Big Data Certification Course in Chennai

Big data certification courses un chenni

MapReduce-based HLQL

                             An important characteristic of all the four MapReduce-based HLQL, JAQL, Big SQL, Pig and Hive presented in this paper is that they are not limited to the core functionality of each language, which means they are all extendable by the used of UDF. These allow developers to provide more custom data formats and functions. Moreover, MapReduce-based HLQL are very important components in the Hadoop environment because they work on the top of MR as Big Data processing model. Further, MapReduce-based HLQL provide the interface to process large datasets stocked in HDFS.

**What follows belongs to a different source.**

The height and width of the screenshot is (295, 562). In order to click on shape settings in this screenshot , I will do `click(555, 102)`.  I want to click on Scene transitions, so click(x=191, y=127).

However, the following table lists the important functions, comments and different perspectives of the four MapReduce-based HLQL presented in this paper. big data certification course in chennai

JAQL is a weak high-level scripting language in term of running time and Turing Complete, while the other MapReduce-based HLQL are not (Fig. 6). Based on the results achieved in this paper, JAQL does not competitive with the running time performance of Big SQL, Hive and Pig as shown in “Increasing input size metric” and “Scale-out number of nodes” sections. However, it does not change much performance by adding additional nodes, as shown in Fig. 12. JAQL shows similar query runtime performance to Hive, but the flexibility is still needed.

Furthermore, JAQL is designed to enable developers to use MR framework when it is needed, such low-level characteristics with declarative data-flows.

[ Big Data Certification Course in Chennai  @DATAZ ]

Hadoop Framework

Big SQL is the most concise language, with an average ratio with MR Java of just 4.9%, as shown in Table 1. It presents the new-generation of SQL on Hadoop framework. In fact, for the previously mentioned constructs, it is exactly native SQL. The Big SQL engine supports joins, grouping, unions, common table expressions, and other familiar SQL expressions. The Big SQL LOAD command simply read and moves data directly from several relational DBMS systems as well as from files stored locally or in HDFS. Big SQL can use Hadoop’s MR framework to process various query tasks in parallel or execute the queries locally within the Big SQL server whichever may be most appropriate for these queries. Big SQL has shown up a challenge for comparative studies like this report. In addition to the fact that these languages are comparatively new, they are moving targets when trying to build fair and relevant performance and feature comparisons.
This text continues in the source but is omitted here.